El Papa Benedicto XVI ofreció ayer el apoyo y la “disponibilidad” de la Iglesia nicaragüense para trabajar con el Gobierno sandinista de Daniel Ortega, indicó la Santa Sede.
“Los obispos en su país (...) ofrecen su disponibilidad a mantener un diálogo y una comunicación constante y sincera con el Gobierno”, anunció el Papa al recibir en la residencia al nuevo embajador de Nicaragua ante la Santa Sede, José Cuadra Chamorro.
El anterior Gobierno de Ortega, en la década de los ochenta, estuvo enfrentado con la Iglesia al contar entre su Gabinete a destacados sacerdotes que incluso fueron declarados en rebeldía y sancionados por el Vaticano al negarse a dejar sus cargos, entre ellos el más conocido es el poeta y sacerdote Ernesto Cardenal.
PAPA ESPERA HONRADEZ EN GESTIÓN DE ORTEGA
Pese al discurso conciliador, el Papa advirtió al nuevo Gobierno que para alcanzar los objetivos que se fijó y “reducir así la desigualdad entre quienes lo tienen todo y quienes carecen de bienes básicos como la educación, la salud y la vivienda, es fundamental la transparencia y honradez en la gestión pública”.
El jefe de la Iglesia católica invitó al Gobierno de Ortega a hacer “frente a cualquier forma de corrupción” ya que con ello se “favorece la credibilidad de las autoridades ante los ciudadanos y es determinante para un justo desarrollo”.
Con el apoyo de la Iglesia, el Papa espera que “se favorezca una verdadera reconciliación, instaurando un clima de paz y de auténtica justicia social”, aseguró.
Benedicto XVI reiteró, sin embargo, que “el deber inmediato de actuar a favor de un orden justo en la sociedad es más bien propio de los laicos”.
El nuevo embajador de Nicaragua, de 52 años, quien ya había ejercido ante la Santa Sede entre 1997 y 1998, es graduado en Ciencias Jurídicas y Sociales y fue también embajador en Italia (2002-2006) y en México (2006-2007).
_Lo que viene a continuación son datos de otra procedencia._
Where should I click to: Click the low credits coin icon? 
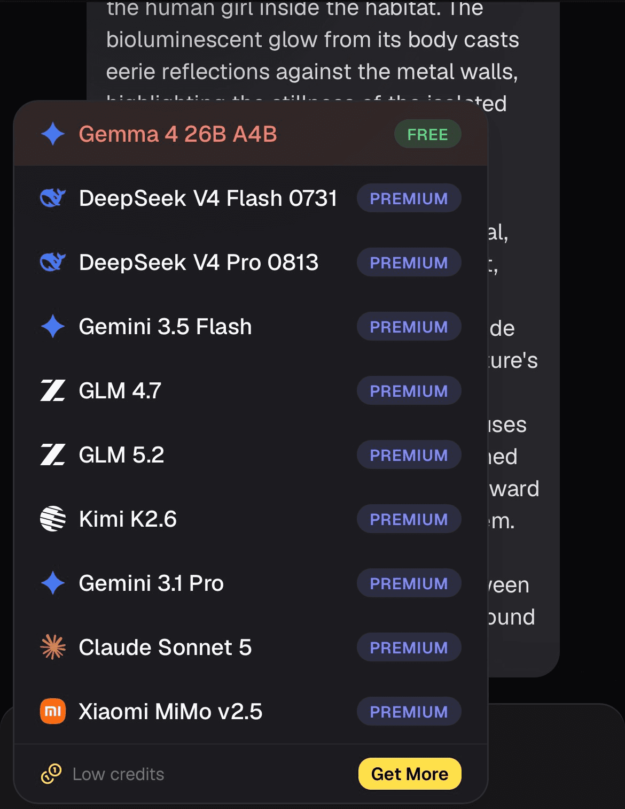coord(51,774)
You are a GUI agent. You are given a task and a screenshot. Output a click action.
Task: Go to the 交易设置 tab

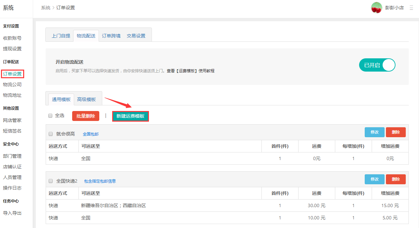[x=136, y=36]
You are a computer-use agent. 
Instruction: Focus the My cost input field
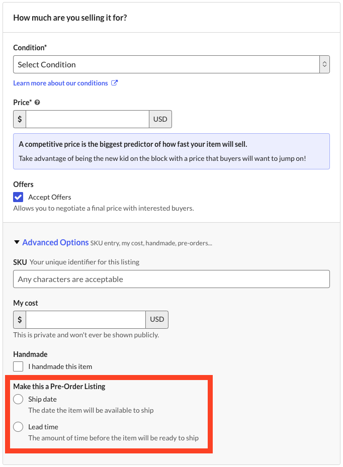85,319
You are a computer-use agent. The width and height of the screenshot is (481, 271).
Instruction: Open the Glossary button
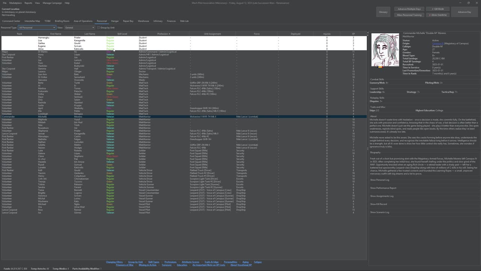coord(383,12)
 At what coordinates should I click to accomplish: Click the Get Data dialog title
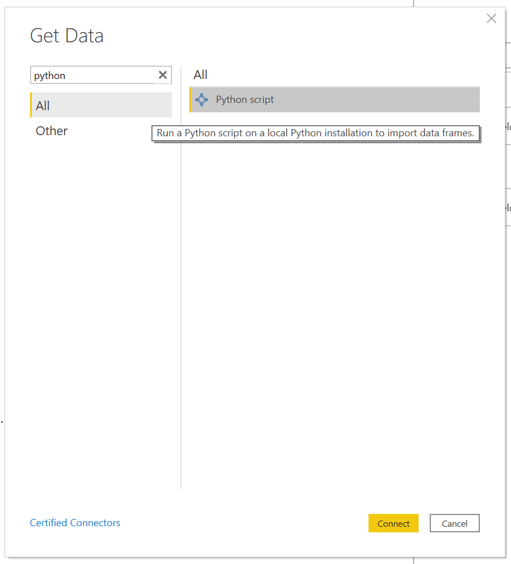pos(67,36)
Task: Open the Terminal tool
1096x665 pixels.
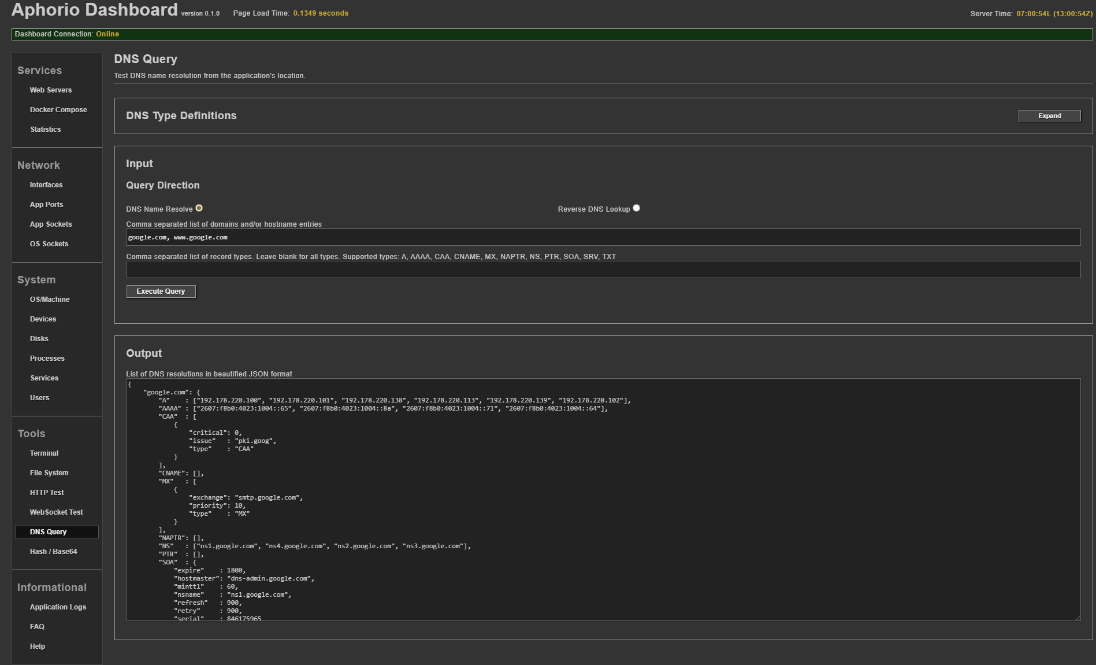Action: tap(44, 453)
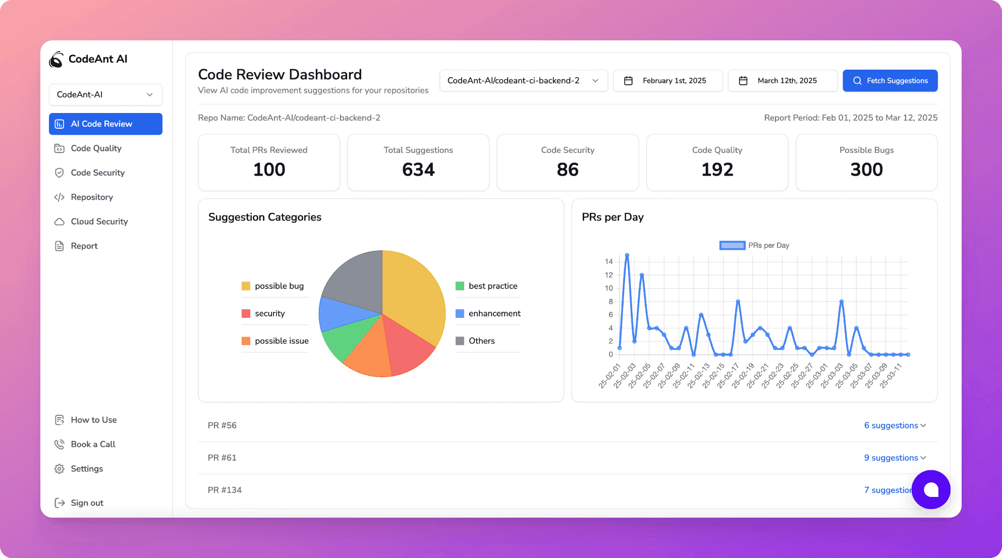The width and height of the screenshot is (1002, 558).
Task: Click the CodeAnt AI logo icon
Action: [56, 60]
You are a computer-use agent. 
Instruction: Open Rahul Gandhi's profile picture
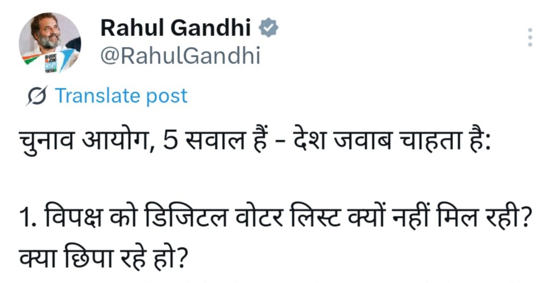[50, 42]
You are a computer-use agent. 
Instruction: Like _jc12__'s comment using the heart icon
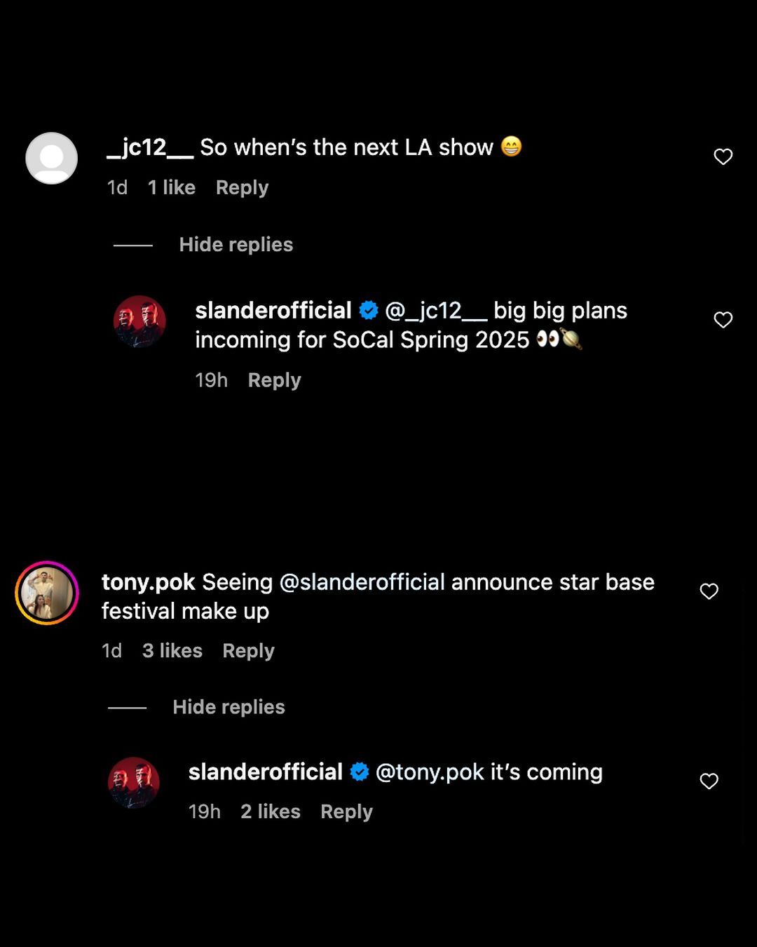723,157
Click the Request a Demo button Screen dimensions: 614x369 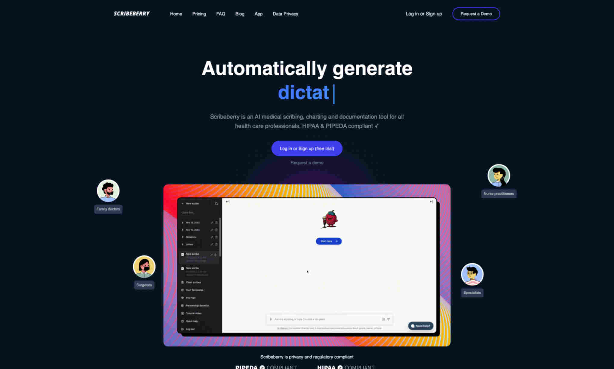476,14
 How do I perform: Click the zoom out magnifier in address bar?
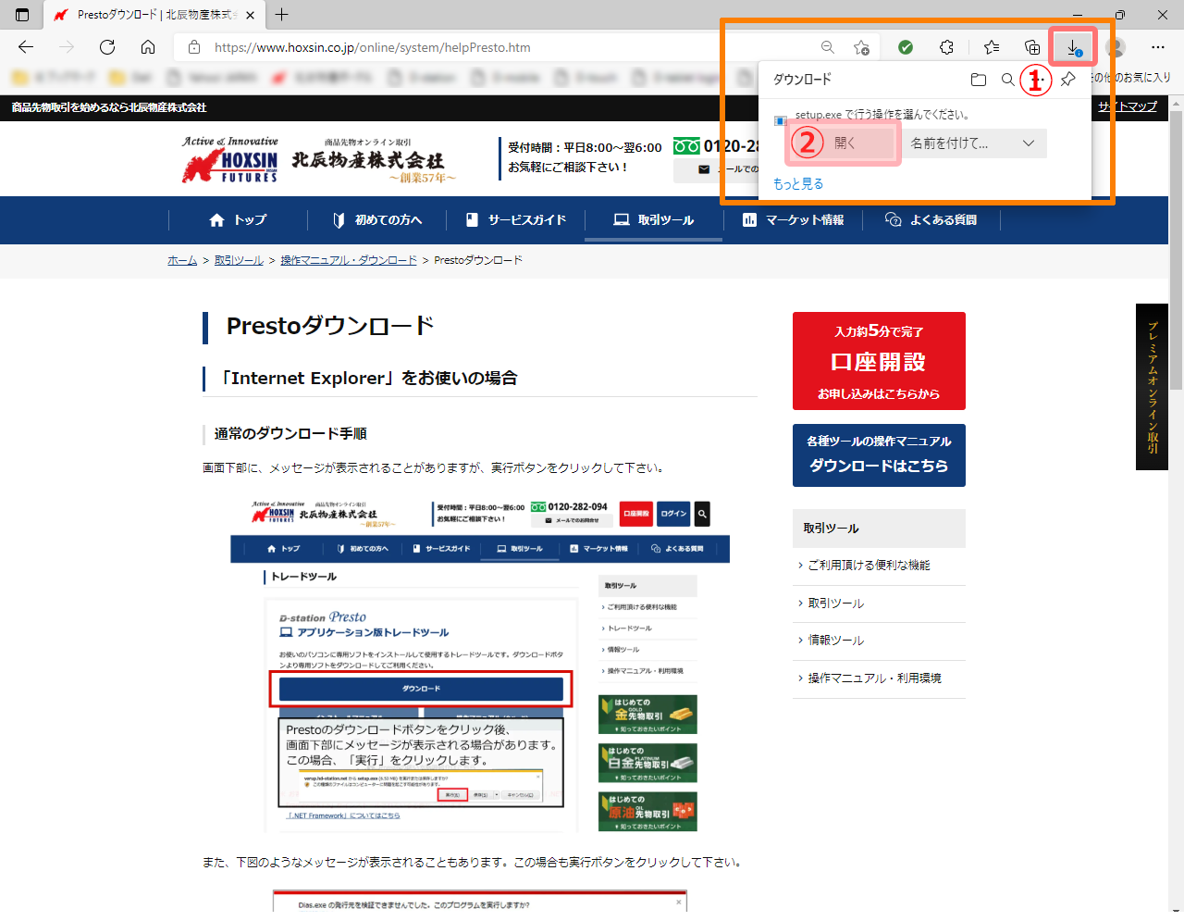tap(828, 47)
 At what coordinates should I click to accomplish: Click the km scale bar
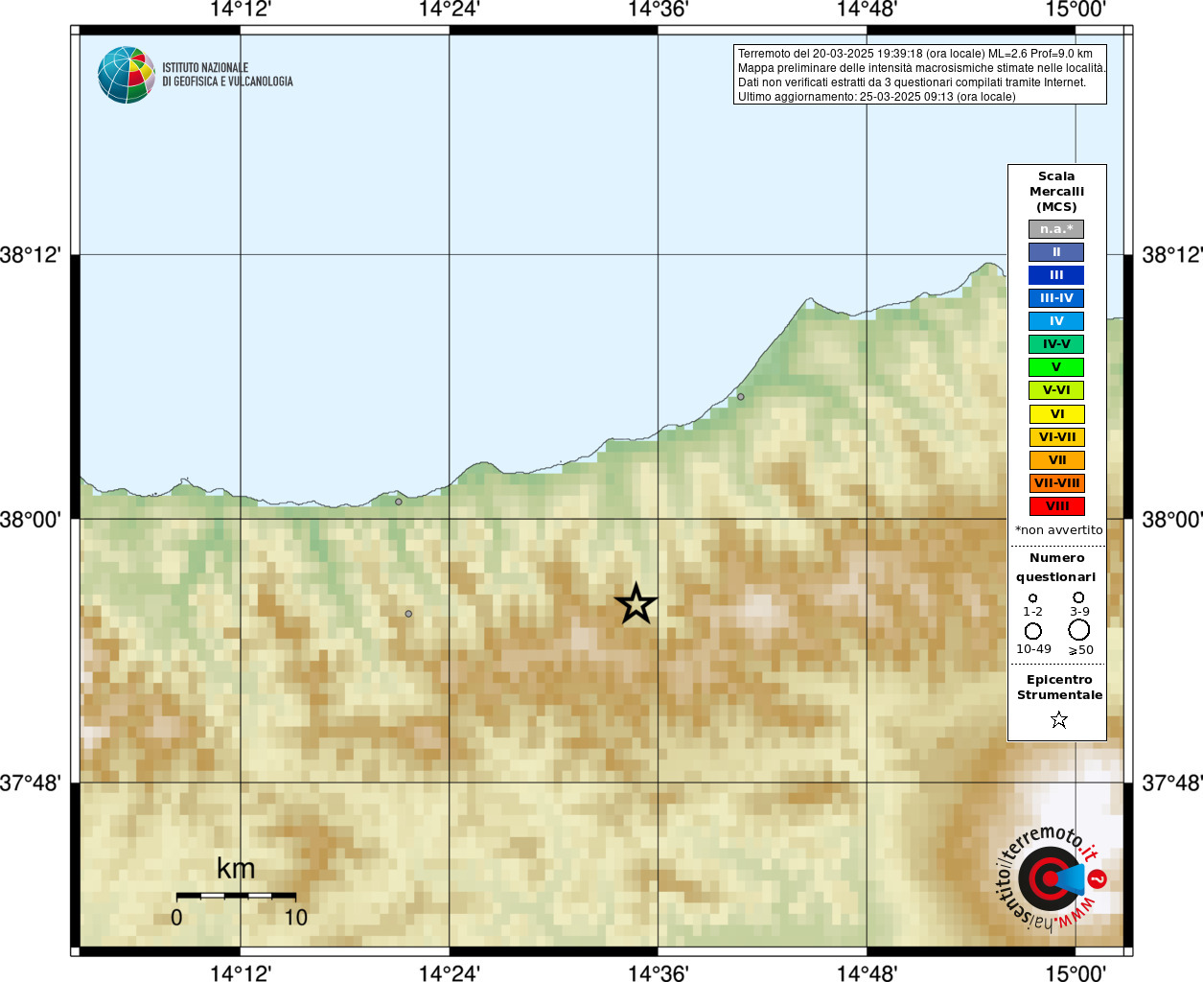(236, 895)
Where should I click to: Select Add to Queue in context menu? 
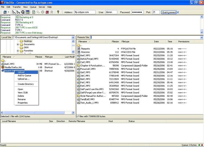click(24, 75)
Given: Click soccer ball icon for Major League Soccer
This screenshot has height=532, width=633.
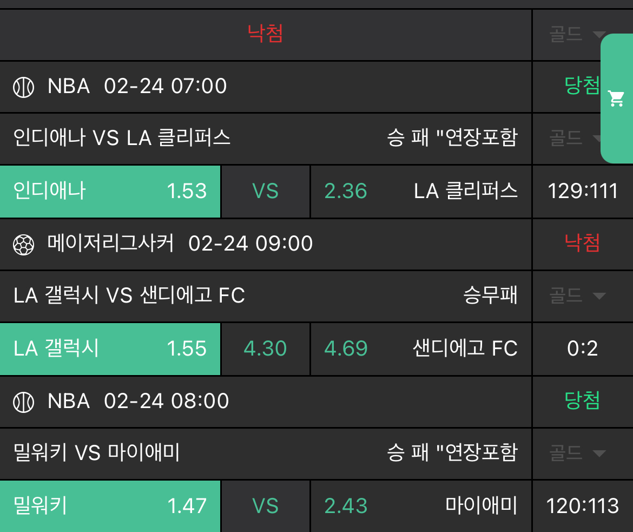Looking at the screenshot, I should click(x=23, y=244).
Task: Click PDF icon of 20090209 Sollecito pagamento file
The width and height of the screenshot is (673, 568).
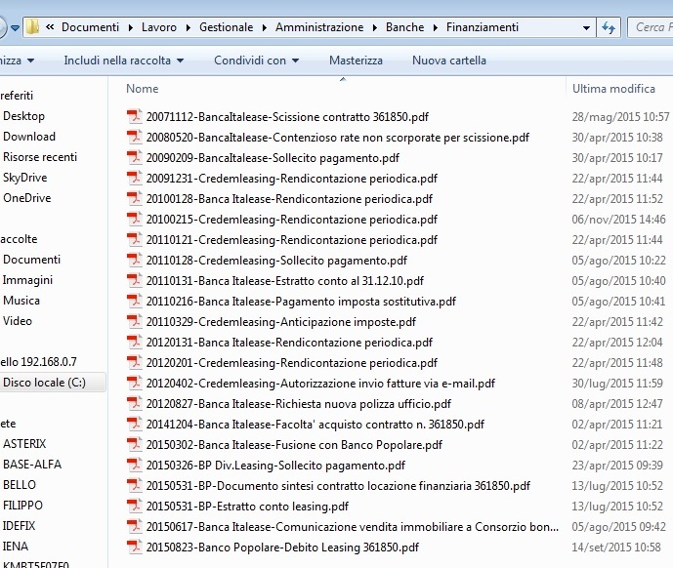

Ante el diplomático, Benedicto XVI recordó a las víctimas del reciente huracán Félix y expresó su “cercanía espiritual a los numerosos damnificados que han perdido su vivienda o sus instrumentos de trabajo”.
“Es de esperar que además de la ayuda interna, reciban generosas aportaciones por parte de la comunidad internacional”, clamó el Papa.